**Texte support:**
§

Sans-papiers : condamnation d'une préfète
LE MONDE | 09.08.07 |
Limoges, un Togolais de 36 ans, en situation irrégulière sous le coup d'une reconduite à la frontière, a été remis en liberté le 1er août. Le juge des libertés et de la détention (JLD) n'a pas prolongé sa rétention et a condamné Evelyne Ratte, en sa qualité de préfet du département, à une amende civile de 1 500 euros pour "recours à la justice manifestement abusif". Une décision rare.
Le 29 juillet, le Togolais était placé en rétention au commissariat de police de Limoges. Le lendemain, il fait une tentative de suicide. Aux urgences, le médecin psychiatre estime que l'état de santé du patient nécessite des soins supplémentaires et ne permet pas de le présenter à la justice. Le centre hospitalier, en travaux, ne dispose pas de chambre carcérale et la préfecture décide alors de passer outre et maintient sa demande de prolongation de la rétention au JLD. Car si la prolongation n'est pas ordonnée dans les 48 heures, la personne est libre. "Le préfet aurait pu se désister de son action puisque l'homme ne pouvait pas comparaître, explique Me Hubert Dasse, l'avocat du Togolais. Mais il a continué et par là même obligé le juge à statuer." La persistance du représentant de l'Etat lui donne tort.
"INACCEPTABLE"

§

**Jeu d'enregistrements:**

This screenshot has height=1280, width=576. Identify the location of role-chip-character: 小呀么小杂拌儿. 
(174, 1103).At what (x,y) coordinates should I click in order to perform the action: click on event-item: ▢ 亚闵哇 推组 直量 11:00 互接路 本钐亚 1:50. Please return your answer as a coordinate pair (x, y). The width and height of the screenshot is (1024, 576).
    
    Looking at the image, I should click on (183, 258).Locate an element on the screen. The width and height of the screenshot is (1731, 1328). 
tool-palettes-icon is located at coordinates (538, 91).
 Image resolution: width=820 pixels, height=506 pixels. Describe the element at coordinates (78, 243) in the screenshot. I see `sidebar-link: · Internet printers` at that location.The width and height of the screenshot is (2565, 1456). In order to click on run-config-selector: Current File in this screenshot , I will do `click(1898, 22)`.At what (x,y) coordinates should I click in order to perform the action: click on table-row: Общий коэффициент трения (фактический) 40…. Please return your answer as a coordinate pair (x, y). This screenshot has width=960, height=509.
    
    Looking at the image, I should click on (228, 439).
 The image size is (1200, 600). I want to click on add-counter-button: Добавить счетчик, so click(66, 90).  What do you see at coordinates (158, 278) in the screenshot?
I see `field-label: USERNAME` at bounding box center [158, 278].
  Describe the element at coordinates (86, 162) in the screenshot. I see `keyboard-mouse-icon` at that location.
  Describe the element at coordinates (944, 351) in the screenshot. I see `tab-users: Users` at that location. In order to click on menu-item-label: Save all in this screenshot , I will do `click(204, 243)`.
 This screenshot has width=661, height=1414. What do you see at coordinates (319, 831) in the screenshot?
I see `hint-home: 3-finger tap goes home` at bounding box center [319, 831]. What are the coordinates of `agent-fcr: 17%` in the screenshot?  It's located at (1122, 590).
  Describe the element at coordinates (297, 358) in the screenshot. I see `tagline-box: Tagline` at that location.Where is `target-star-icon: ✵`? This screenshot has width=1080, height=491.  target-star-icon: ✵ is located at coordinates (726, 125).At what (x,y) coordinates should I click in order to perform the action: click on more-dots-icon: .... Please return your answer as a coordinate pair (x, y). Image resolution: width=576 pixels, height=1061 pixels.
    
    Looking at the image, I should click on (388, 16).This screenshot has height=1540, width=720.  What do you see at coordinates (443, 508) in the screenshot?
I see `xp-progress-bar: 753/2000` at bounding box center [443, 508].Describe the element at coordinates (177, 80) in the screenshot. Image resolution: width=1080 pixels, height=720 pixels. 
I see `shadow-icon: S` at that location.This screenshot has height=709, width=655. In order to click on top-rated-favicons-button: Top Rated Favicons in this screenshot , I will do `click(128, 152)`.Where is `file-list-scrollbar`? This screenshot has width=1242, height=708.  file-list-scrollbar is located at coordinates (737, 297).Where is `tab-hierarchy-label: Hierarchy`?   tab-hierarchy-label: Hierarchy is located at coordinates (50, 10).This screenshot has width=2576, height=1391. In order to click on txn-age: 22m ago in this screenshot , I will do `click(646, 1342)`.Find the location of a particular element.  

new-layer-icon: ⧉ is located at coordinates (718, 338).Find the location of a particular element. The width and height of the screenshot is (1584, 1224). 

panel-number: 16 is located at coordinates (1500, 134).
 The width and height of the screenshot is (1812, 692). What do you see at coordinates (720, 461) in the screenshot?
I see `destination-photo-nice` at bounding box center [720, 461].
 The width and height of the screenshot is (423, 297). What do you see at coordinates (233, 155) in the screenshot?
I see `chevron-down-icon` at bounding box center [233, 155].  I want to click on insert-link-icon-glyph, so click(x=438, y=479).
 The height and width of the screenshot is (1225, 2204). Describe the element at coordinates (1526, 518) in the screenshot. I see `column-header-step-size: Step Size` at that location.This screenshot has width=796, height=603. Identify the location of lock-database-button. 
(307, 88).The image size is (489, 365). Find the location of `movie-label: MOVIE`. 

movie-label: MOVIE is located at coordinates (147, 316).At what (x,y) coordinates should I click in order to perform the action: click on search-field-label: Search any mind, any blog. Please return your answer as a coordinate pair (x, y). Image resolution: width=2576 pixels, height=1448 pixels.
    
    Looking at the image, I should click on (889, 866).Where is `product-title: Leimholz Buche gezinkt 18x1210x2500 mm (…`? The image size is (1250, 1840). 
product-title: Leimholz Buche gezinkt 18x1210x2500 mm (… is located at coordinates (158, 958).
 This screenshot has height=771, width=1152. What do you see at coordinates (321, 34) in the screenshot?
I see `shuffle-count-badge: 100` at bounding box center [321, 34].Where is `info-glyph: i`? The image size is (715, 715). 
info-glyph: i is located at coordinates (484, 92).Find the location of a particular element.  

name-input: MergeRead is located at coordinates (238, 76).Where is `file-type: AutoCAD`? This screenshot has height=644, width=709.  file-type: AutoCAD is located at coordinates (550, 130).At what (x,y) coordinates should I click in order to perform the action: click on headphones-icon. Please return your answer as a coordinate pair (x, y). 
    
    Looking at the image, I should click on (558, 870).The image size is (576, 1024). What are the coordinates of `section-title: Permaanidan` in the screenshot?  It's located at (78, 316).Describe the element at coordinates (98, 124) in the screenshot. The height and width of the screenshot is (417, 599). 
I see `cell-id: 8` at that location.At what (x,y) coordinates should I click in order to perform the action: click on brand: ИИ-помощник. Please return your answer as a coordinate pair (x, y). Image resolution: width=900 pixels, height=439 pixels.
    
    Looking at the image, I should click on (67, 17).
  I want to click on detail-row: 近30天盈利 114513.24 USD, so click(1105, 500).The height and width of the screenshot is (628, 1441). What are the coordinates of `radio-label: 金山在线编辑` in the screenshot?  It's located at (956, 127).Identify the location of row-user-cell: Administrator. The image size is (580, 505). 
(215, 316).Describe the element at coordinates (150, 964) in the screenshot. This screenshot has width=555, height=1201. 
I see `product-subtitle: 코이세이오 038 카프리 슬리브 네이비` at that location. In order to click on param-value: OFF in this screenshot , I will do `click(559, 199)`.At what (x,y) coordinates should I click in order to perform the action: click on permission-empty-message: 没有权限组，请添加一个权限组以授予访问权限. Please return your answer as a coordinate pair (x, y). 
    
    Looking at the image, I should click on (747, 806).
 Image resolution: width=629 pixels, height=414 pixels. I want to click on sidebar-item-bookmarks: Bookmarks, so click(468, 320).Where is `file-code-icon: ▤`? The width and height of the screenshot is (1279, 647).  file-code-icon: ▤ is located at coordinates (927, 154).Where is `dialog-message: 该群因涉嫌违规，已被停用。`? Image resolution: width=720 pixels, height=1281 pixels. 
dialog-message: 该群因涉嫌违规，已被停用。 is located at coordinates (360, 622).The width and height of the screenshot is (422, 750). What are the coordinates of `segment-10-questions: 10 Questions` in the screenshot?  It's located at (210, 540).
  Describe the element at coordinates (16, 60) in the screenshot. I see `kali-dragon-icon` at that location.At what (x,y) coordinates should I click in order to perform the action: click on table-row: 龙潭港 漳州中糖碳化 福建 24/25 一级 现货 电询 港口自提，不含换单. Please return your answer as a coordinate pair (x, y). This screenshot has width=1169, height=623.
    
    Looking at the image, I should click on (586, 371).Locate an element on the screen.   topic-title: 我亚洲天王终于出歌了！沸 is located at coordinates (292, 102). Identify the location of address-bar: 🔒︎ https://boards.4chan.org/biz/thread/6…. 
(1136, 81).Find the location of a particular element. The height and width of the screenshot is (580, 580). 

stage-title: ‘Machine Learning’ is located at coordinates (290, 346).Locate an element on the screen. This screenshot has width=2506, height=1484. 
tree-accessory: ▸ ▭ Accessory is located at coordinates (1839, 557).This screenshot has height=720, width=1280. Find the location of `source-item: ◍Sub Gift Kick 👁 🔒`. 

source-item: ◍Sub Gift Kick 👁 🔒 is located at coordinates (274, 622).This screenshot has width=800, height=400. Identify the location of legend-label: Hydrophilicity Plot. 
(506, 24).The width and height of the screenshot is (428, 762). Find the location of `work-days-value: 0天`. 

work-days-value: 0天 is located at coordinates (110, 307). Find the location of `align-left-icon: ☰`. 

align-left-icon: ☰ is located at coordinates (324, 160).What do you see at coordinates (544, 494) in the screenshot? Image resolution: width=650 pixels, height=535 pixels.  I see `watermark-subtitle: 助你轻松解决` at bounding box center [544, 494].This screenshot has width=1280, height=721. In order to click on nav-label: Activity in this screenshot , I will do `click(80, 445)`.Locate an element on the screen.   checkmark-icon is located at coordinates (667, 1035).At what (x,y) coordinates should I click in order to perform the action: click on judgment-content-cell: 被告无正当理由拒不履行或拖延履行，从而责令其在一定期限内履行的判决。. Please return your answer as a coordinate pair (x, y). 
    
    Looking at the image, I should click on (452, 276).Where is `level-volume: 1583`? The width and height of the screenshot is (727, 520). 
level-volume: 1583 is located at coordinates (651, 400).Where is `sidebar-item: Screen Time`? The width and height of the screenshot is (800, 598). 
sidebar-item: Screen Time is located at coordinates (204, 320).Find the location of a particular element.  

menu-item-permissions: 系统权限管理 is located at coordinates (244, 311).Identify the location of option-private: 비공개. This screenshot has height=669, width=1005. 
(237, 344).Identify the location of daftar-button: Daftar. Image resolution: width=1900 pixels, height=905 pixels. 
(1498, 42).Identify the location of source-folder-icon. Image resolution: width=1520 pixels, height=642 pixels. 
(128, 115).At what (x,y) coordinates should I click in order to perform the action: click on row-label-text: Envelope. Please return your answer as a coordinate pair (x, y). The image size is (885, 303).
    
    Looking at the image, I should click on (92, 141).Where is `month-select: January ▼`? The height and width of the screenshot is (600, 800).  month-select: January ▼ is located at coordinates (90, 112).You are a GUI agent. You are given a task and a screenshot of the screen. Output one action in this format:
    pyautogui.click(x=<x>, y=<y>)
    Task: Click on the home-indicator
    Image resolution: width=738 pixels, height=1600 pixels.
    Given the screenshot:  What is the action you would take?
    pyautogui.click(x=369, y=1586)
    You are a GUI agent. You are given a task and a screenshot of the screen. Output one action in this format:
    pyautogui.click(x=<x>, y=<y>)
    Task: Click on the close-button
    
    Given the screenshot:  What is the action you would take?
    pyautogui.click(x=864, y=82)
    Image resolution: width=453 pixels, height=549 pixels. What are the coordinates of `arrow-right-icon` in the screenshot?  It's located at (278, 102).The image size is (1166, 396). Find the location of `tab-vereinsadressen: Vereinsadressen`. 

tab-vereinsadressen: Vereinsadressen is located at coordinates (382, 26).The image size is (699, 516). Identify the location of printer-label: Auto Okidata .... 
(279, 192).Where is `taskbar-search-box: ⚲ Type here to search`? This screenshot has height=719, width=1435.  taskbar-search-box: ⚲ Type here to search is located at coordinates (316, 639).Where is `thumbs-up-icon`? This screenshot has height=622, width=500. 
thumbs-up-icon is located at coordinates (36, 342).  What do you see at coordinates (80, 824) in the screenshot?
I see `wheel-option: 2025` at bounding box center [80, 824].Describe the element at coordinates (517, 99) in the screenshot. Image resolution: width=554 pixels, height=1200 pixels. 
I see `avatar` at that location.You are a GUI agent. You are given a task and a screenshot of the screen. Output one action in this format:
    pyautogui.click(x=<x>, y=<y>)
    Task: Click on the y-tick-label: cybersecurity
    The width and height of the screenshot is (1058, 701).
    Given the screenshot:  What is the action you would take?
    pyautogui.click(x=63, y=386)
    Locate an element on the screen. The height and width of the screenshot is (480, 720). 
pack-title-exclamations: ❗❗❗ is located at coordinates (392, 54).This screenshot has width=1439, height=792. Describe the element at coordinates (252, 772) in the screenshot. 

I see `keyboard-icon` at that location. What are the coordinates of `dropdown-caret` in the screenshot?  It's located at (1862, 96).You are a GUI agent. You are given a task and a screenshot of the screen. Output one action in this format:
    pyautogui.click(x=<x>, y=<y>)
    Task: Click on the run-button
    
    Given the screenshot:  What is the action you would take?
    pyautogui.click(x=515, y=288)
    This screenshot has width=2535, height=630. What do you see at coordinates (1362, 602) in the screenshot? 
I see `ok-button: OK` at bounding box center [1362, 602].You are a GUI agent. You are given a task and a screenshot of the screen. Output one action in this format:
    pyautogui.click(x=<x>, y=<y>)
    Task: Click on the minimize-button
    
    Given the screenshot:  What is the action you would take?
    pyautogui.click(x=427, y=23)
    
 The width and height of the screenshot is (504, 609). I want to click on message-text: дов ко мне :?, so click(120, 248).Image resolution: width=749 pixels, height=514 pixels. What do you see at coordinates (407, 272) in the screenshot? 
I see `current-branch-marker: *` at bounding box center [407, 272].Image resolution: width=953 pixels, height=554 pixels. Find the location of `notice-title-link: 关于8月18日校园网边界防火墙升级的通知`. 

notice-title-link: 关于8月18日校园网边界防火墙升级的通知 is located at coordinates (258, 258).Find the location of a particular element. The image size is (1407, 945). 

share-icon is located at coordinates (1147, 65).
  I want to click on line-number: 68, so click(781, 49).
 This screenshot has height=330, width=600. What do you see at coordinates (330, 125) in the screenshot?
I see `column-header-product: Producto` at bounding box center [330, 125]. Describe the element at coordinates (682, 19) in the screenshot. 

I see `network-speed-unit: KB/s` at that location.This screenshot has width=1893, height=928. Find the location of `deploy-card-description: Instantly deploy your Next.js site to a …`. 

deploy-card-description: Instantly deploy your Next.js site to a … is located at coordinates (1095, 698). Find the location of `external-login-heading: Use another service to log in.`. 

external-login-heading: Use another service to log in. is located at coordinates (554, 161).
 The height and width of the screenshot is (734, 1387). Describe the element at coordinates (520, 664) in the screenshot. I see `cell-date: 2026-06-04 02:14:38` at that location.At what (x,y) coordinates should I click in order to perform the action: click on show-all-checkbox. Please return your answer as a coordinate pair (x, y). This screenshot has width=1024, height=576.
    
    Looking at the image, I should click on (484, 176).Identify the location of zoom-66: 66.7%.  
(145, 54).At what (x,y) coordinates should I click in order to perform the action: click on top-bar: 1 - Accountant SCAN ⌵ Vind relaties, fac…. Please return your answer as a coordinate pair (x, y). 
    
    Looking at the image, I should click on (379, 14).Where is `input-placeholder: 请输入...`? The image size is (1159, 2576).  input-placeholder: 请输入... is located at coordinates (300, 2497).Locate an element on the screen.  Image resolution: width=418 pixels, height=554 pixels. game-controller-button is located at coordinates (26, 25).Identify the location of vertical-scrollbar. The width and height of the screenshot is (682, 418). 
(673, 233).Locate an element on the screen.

§

**Consignes de l'exercice:**
a) Dans l'article sur la préfète condamnée, quel est le montant de l'amende civile infligée à Evelyne Ratte ?
b) Reprenez mot pour mot l'extrait de l'article sur la préfète condamnée qui débute aux mots « Sans-papiers : condamnation » et s'achève après « Une décision rare. ».
c) Poursuivez l'article sur la préfète condamnée à partir de l'endroit où il s'interrompt.

**Corrigé:**
a) 1 500 euros.

b)
Sans-papiers : condamnation d'une préfète
LE MONDE | 09.08.07 |
Limoges, un Togolais de 36 ans, en situation irrégulière sous le coup d'une reconduite à la frontière, a été remis en liberté le 1er août. Le juge des libertés et de la détention (JLD) n'a pas prolongé sa rétention et a condamné Evelyne Ratte, en sa qualité de préfet du département, à une amende civile de 1 500 euros pour "recours à la justice manifestement abusif". Une décision rare.

c)
A l'audience, Nadine Marie, JLD, estime que "les services de la préfecture ont maintenu la saisine malgré l'évidence, en totale opposition avec le respect de la personne de l'étranger et de ses droits, et dans l'irrespect le plus total de la juridiction de la détention et de la liberté". D'où le "recours manifestement abusif à la justice", qualifié de "particulièrement inacceptable", et l'amende. Actuellement, l'homme est toujours hospitalisé.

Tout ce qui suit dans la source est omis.